Starthilfe geben: Die Autobatterie richtig überbrücken

Starthilfe geben: Die Autobatterie richtig überbrücken

Das „klickende“ Geräusch des Anlassers nach dem Umdrehen des Zündschlüssel fürchten Autofahrer. Die an manchen Tagen eisige Kälte im Winter setzt der Autobatterie stark zu, besonders ältere Batterien geben da gerne mal den Geist auf. Wie gut dass viele Autofahrer die passenden Starthilfekabel im Kofferraum haben, fragt sich nur noch: Wie ist die richtige Reihenfolge und welches Kabel wird zuerst angeschlossen?

Hier ist Vorsicht geboten, schon der kleinste Fehler kann teure Folgen haben. Beim falschen anschließen können Schäden sowohl an der Elektrik & Elektronik als auch der Batterie selbst entstehen. Am schlimmsten ist es, wenn die Pole verwechselt werden. Aus diesem Grund möchten wir an dieser Stelle ein kleine Anleitung bieten, wie man die Autobatterie richtig überbrückt. Alles was man benötigt sind die typischen Starthilfekabel und einen hilfsbereiten Autofahrer mit laufenden Kraftfahrzeug:

10 Punkte Anleitung um Starthilfe zu geben

In modernen Automobilen ist es manchmal gar nicht so leicht die Batterie zu finden. Falls man Mercedes oder BMW fährt, sollte man einen Blick in den Kofferraum oder unter die Rückbank werfen.

Dann zunächst einmal die Zündung sowie alle Stromverbraucher bei beiden Autos ausschalten.

Mit dem roten Starthilfekabel die Pluspole der beiden Autobatterien verbinden.

Ein Ende des schwarzen Kabels am Minuspol der Spenderbatterie befestigen.

Das andere Ende des schwarzen Kabels mit einem Massepunkt des Pannenautos verbinden (z.B. ein Metallteil im Motorraum oder auch der Motorblock selbst). Ganz wichtig: Das Kabelende darf nicht direkt am Minuspol der Empfängerbatterie angeschlossen werden.

Aufpassen, dass die Kabel nicht in den Bereich des Kühlerventilators oder des Keilriemens gelangen können.
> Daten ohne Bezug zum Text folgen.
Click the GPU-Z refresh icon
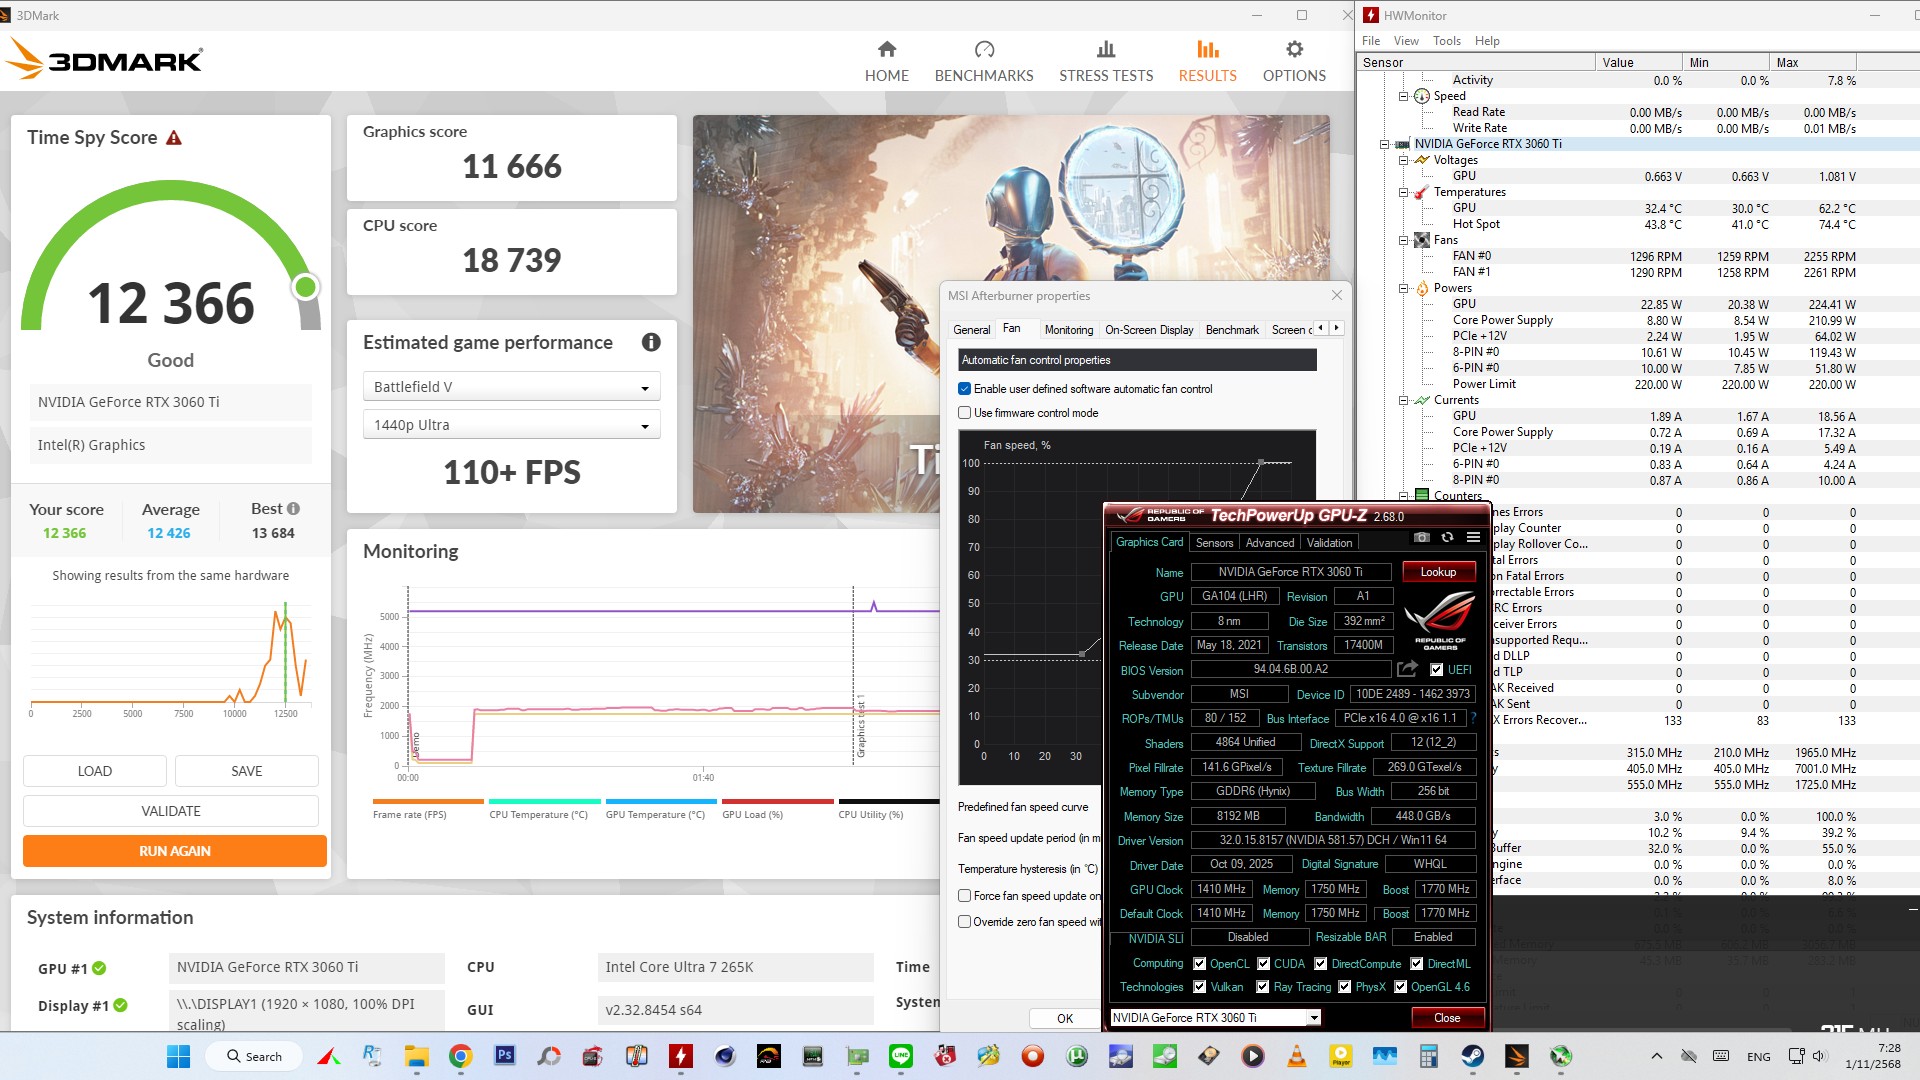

Den Motor des Spenderfahrzeugs starten.

Danach das Pannenfahrzeug starten und den Motor laufen lassen.

Vor dem Abklemmen des Minuskabels sollte am liegen gebliebenen Fahrzeug ein großer Stromverbraucher (zum Beispiel heizbare Heckscheibe oder Scheinwerfer) eingeschaltet werden. So werden Spannungsspitzen in der Bordelektrik vermieden.

Starterkabel vollständig abklemmen (erst schwarz, dann rot).
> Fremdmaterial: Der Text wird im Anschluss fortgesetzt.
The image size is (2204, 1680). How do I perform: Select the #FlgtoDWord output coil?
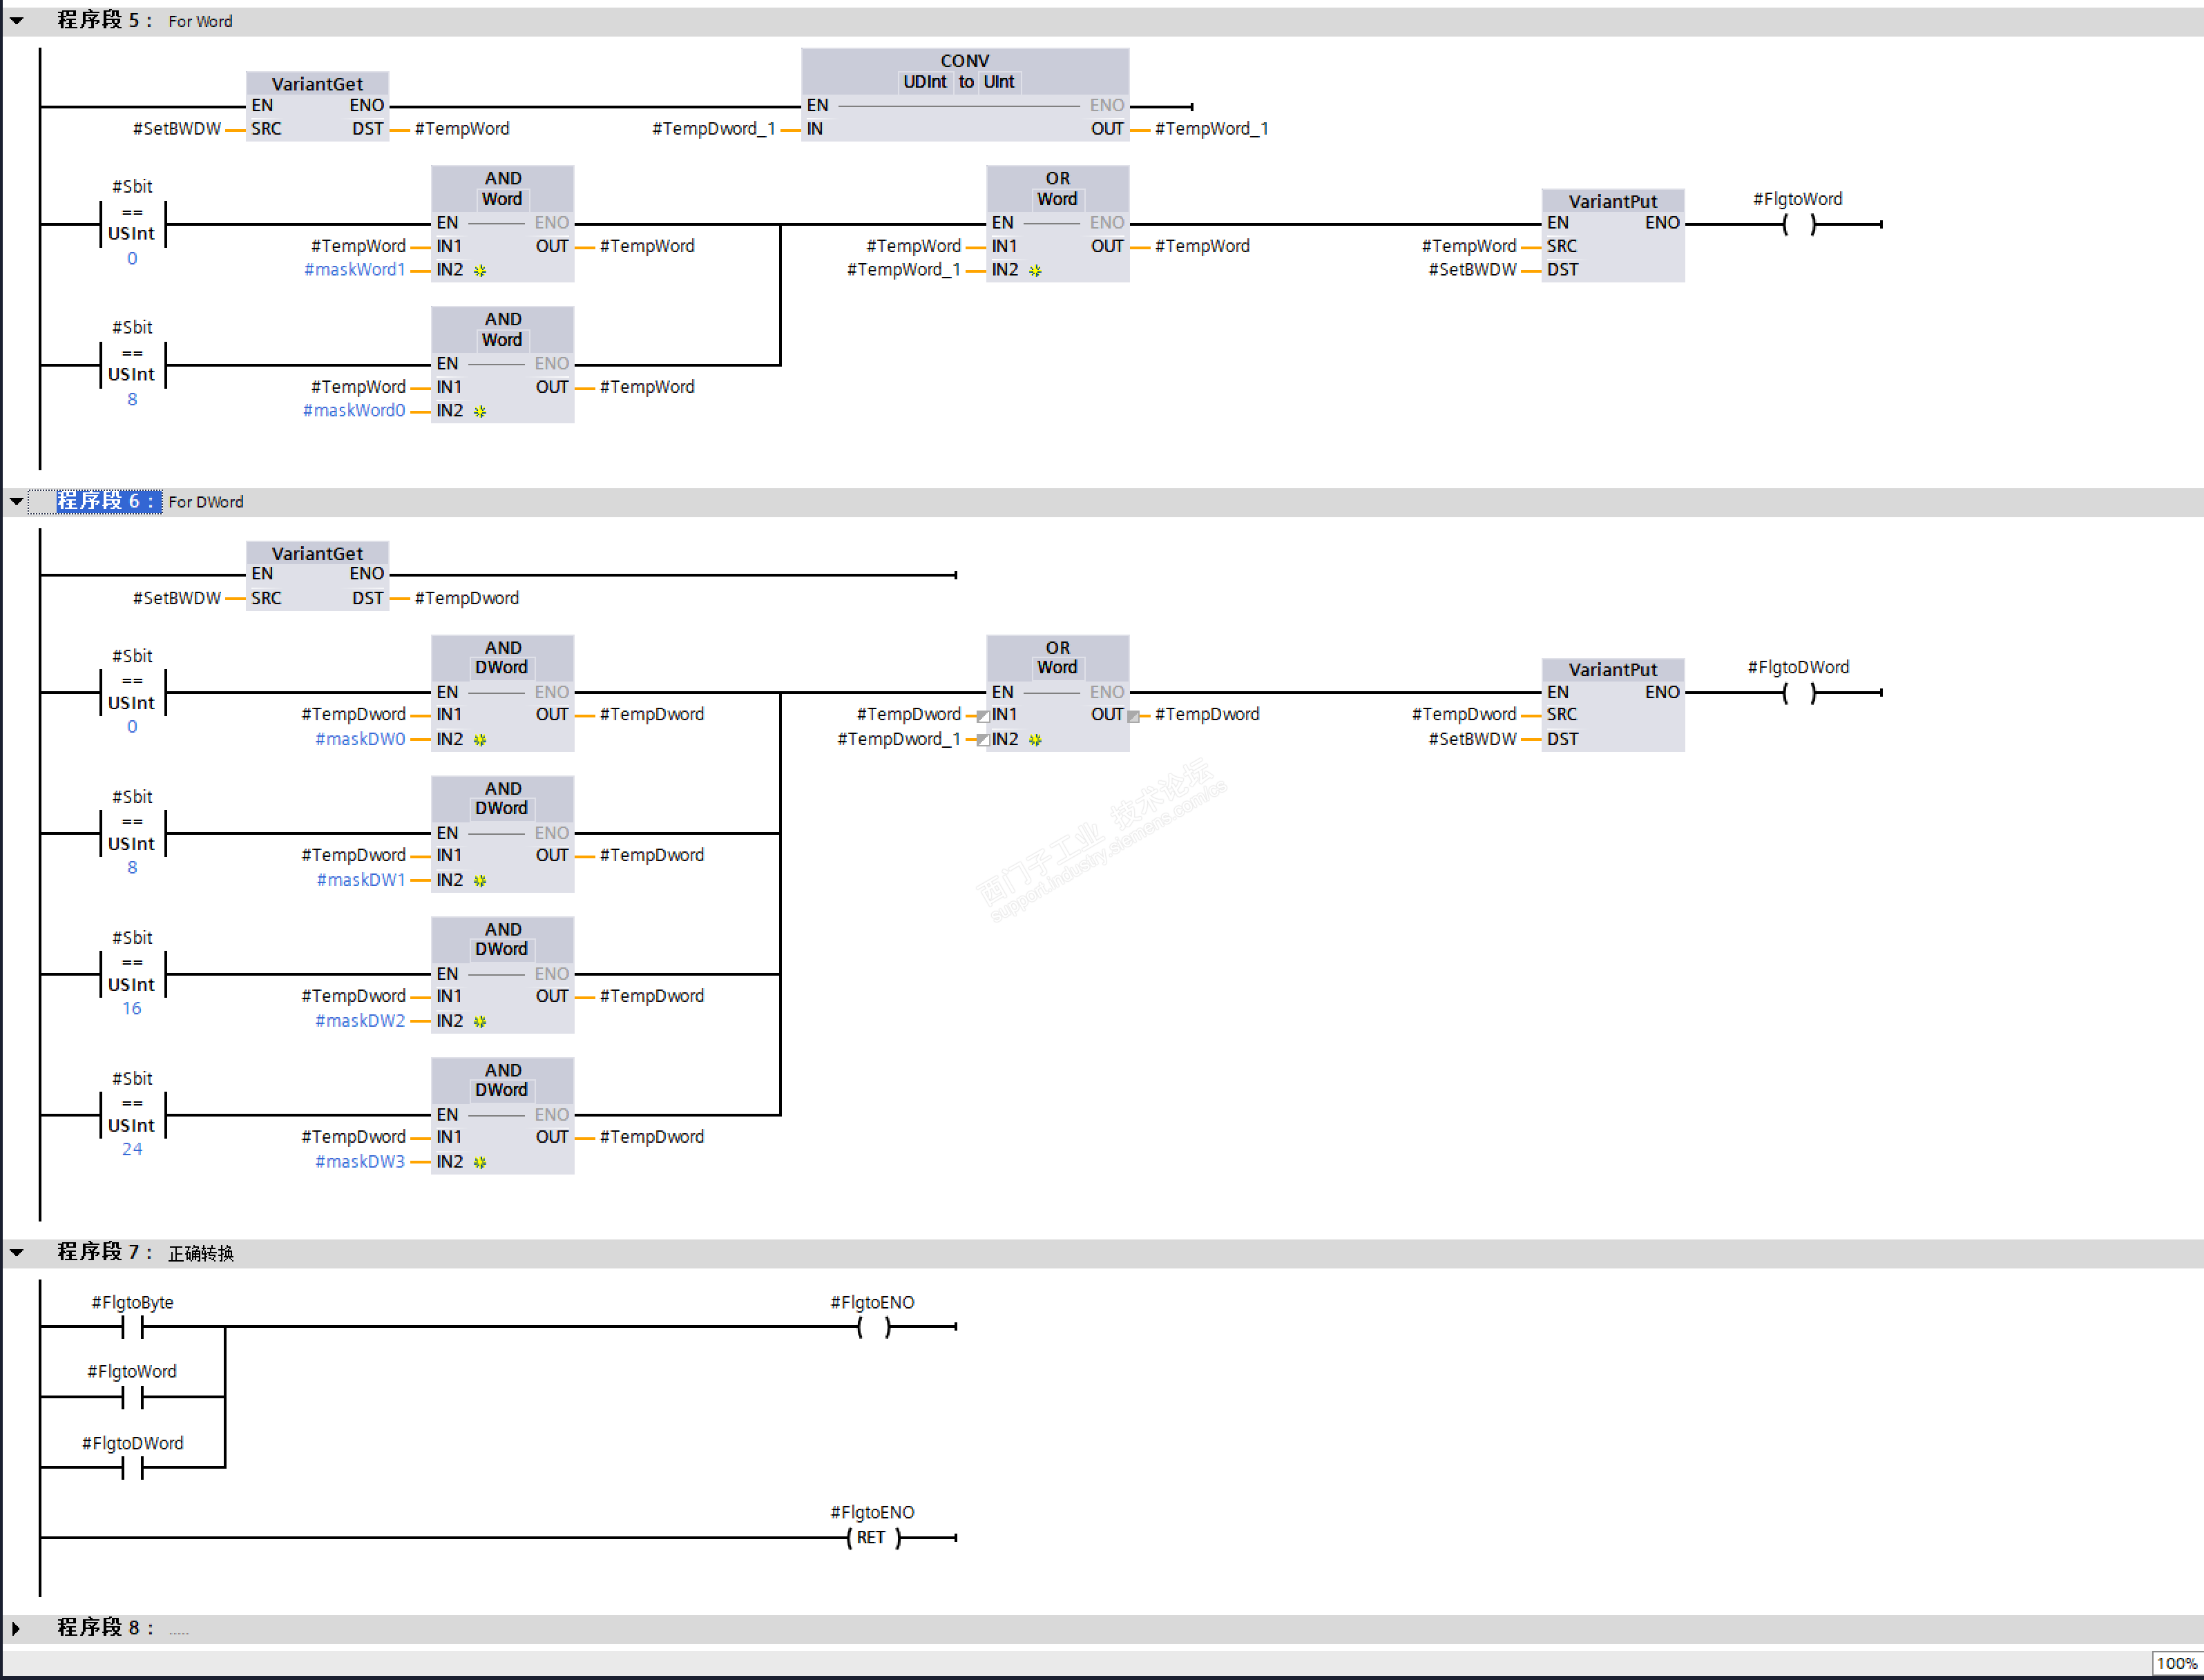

Weitere Hinweise zur Starthilfe

Es empfiehlt sich nach dem erfolgreichen Start eine möglichst lange Strecke zu fahren, damit sich der Akku wieder etwas auflädt. Falls die Starthilfe mittels Überbrückung nicht funktioniert, ist es gut möglich dass die Autobatterie vollständig den Geist aufgegeben hat und eine neue benötigt wird.

Falls der Motor nach dem Abklemmen der Kabel stehen bleibt, kann ein größerer Schaden (beispielsweise an der Lichtmaschine oder Batterie) vorliegen, der durch eine Werkstatt behoben werden muss. Starthilfekabel gibt es bereits ab 15 Euro und sollten der Norm DIN 72 553 entsprechen. Wenn man keine Starthilfekabel besitzt, bleibt die Möglichkeit die Autobatterie auszubauen und zur Tankstelle zu fahren. Viele Tankstellen haben das nötige Zubehör um die Batterie gegen ein kleines Entgeld aufzuladen.

Alternativ: Aufladen durch Batterielader

Aufladen durch Batterielader
Egal ob Auto oder Motorrad, wenn es sich um Fahrzeuge dreht die länger in der Garage stehen und nicht immer ein Spenderfahrzeug bereitsteht, dann macht unter Umständen ein Batterielader Sinn. Solche ein Batterielader gibt’s ab 25 € bei amazon! Rund 10 – 14 Stunden dauert das aufladen über die Steckdose – dann ist das Fahrzeug wieder ohne Probleme einsatzbereit. Für Jene die eine genaue Laderdauer am Batterielader berechnen wollen: Bei einer komplett entladenden Autobatterie (50 ah) bei 5 Ampere Ladestrom dauert es 10 stunden. Die einfache Formel dazu lautet 50/5. Nimmt man eine geringere Ladekapazität, beispielsweise 4 Ampere dann dauert das Laden 12,5 Stunden, die Formel lautet nun 50/4.